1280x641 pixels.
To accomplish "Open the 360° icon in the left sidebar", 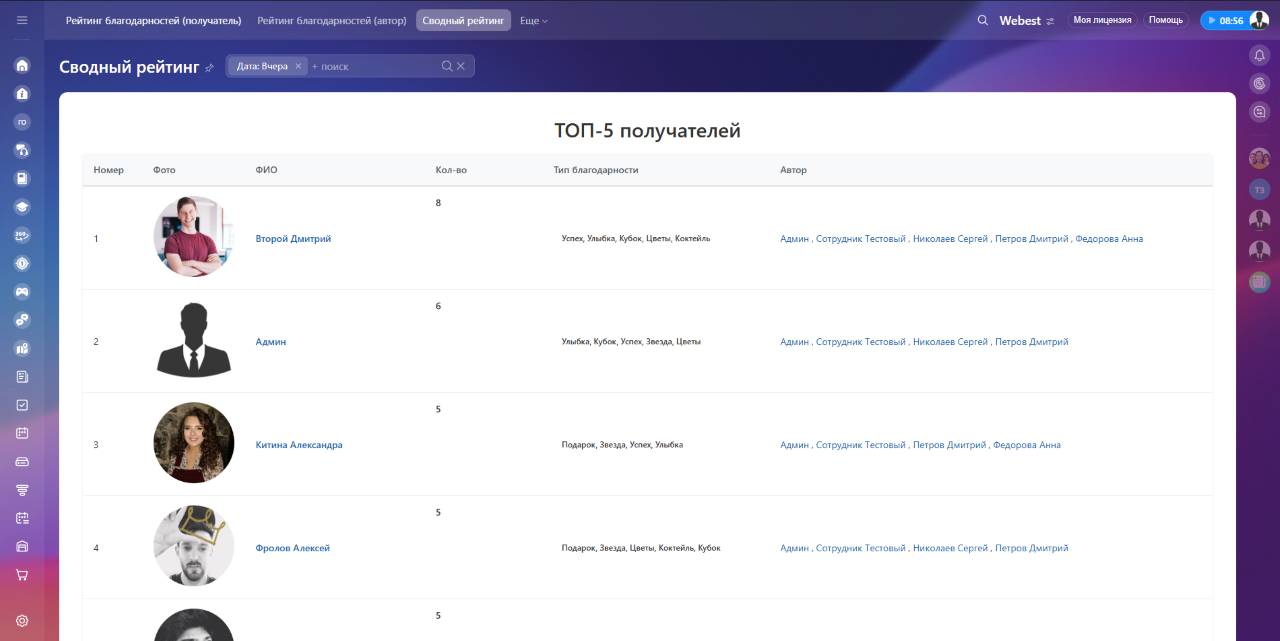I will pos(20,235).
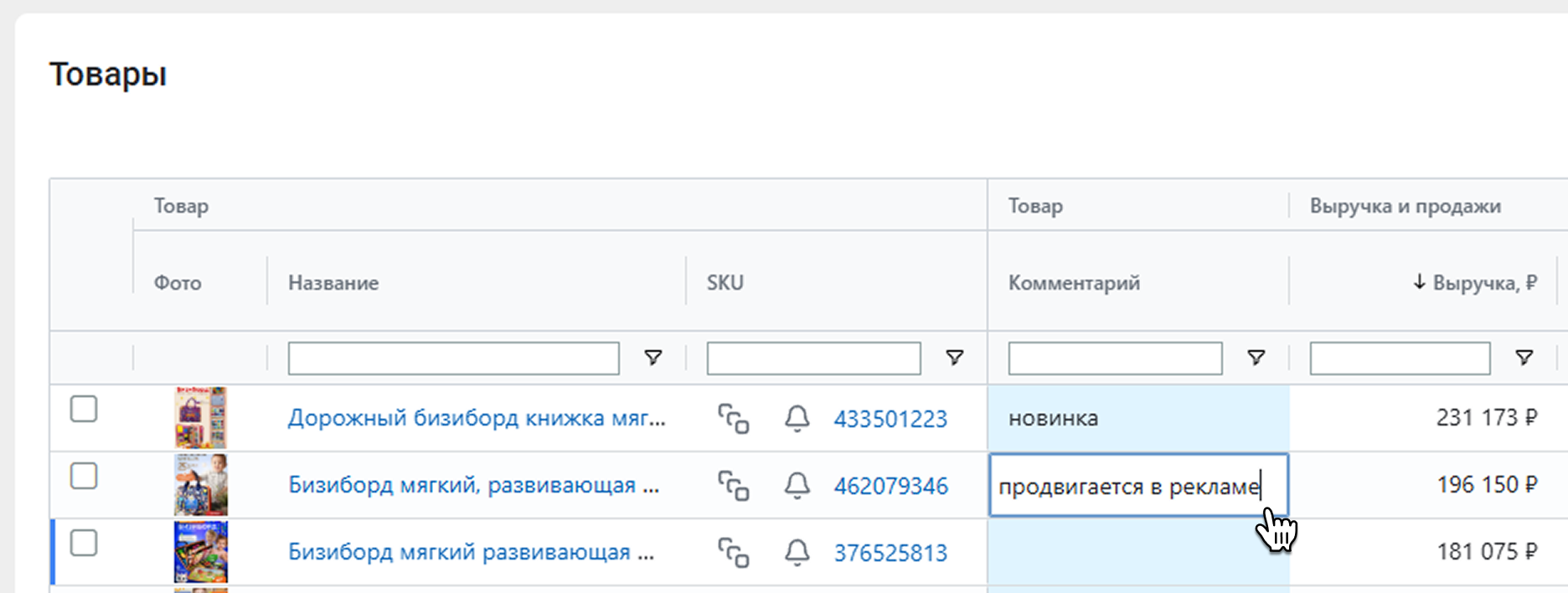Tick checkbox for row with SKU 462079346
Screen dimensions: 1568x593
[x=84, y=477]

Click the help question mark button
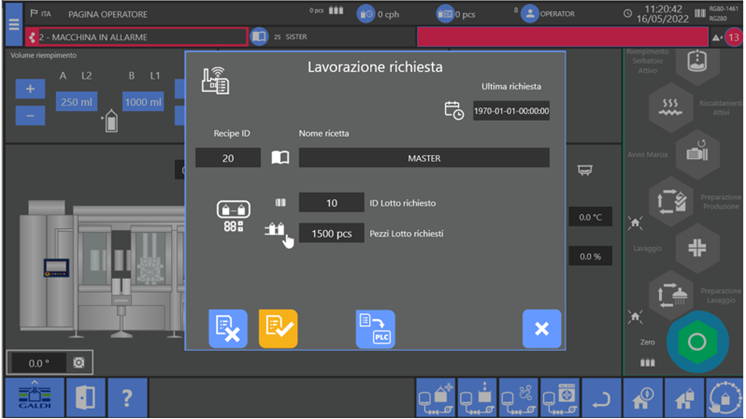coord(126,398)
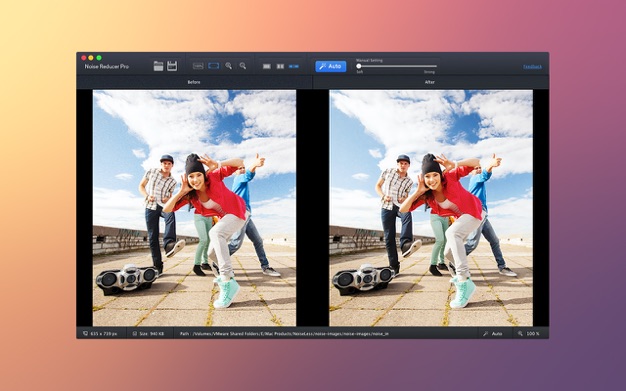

...

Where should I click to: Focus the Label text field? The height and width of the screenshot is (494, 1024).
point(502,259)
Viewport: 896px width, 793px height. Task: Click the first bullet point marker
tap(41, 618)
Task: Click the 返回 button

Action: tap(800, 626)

--

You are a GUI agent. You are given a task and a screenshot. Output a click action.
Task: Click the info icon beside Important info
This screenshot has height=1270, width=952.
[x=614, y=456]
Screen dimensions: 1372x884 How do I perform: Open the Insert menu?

_TASK GOAL_.
Using the data above, extract exactly the lines from the one that holds "Task: Click the info" to the one that holds "Screen dimensions: 1372x884", both ends included, and no others.

_RESPONSE BOX_.
Task: Click the info icon beside Important info
This screenshot has height=1270, width=952.
[x=614, y=456]
Screen dimensions: 1372x884 How do I perform: Open the Insert menu?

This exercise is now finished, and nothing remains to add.